In 2018, the American Society of Clinical Oncology stated that more than 5 percent of new cancer cases were attributable to alcohol consumption. Within your body, an alcoholic drink breaks down into acetaldehyde, which damages your DNA. Your genes are a kind of instruction manual for your cells. With the instruction manual damaged, your cells can begin overproducing.
With breast and prostate cancer, alcohol might be changing levels of sex hormone levels.
The study was large, following more than 63,000 cancer cases and the same number of controls at several medical centers in Japan. People who downed 2 drinks a day or fewer had a 5 percent higher risk of any kind of cancer, compared to people who didn't drink at all. This elevated risk also applied to most gastrointestinal cancer, and breast and prostate cancer. For other cancers, the risk was slightly less; for esophageal cancer, it was more.
Participants reported their drinking habits based on standard alcohol units for sake, beer, wine, and whisky.
Over the years, all types of alcoholic drinks, including red and white wine, beer, cocktails, and liquor, have been linked with cancer. The more you drink, the higher your cancer risk.
In the United States, the Centers for Disease Control and Prevention recommends women stick to a drink a day and men to two. You’ve gone on a binge if you consume five or more alcoholic drinks and you’re male, or four if you’re female, within a couple hours of each other.
You've probably heard that wine protects you against cancer and heart disease. There is some evidence of a protective effect for some cancers, but always with very moderate consumption and other parts of the body may be hurt.

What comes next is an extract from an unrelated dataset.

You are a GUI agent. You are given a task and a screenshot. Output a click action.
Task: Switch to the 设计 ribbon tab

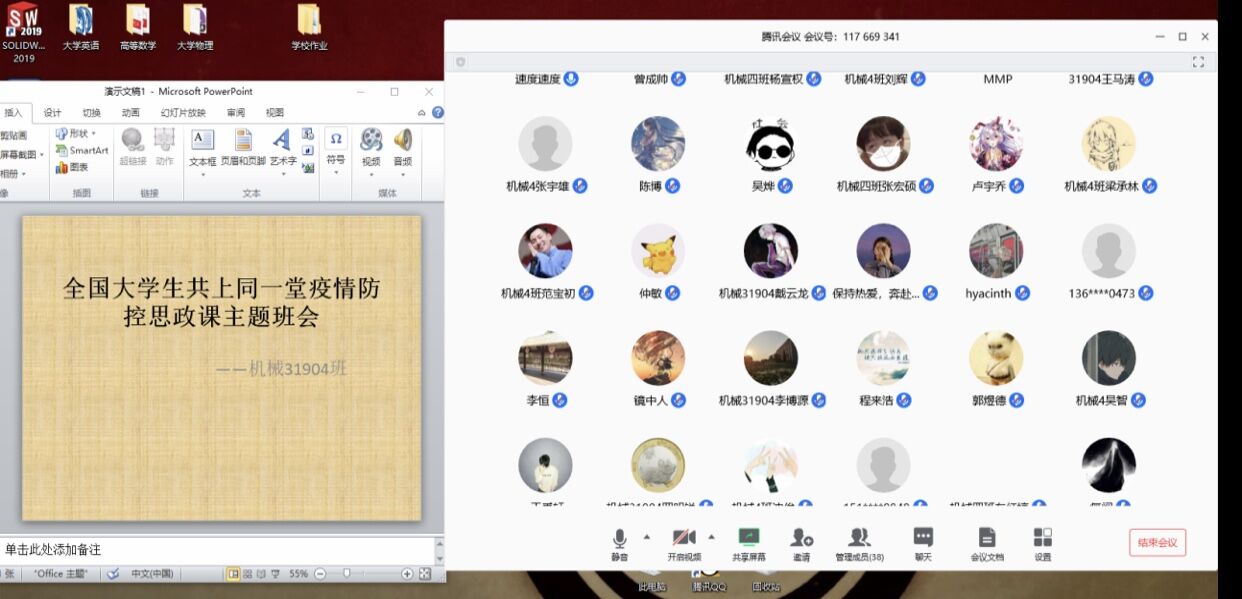(52, 113)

And, of course, you should stay away from liquor if you will be driving or operating machinery or minding a child or elder. You can’t mix alcohol with a long list of ordinary medications, including over-the-counter remedies for allergies, colds and flu, pain, heartburn, and cough; prescriptions for high blood pressure, antibiotics, anti-anxiety drugs, nitroglycerin for angina, antidepressants, anti-seizure drugs, anti-nausea drugs, some arthritis medication, blood thinners, cholesterol-lowering drugs, and sleep aids.
If you’re pregnant, the best idea is to avoid alcohol altogether. If you decide to go off that regime, stick to one drink on any occasion.
From a cancer prevention standpoint, drinking the least amount of alcohol possible is your best strategy.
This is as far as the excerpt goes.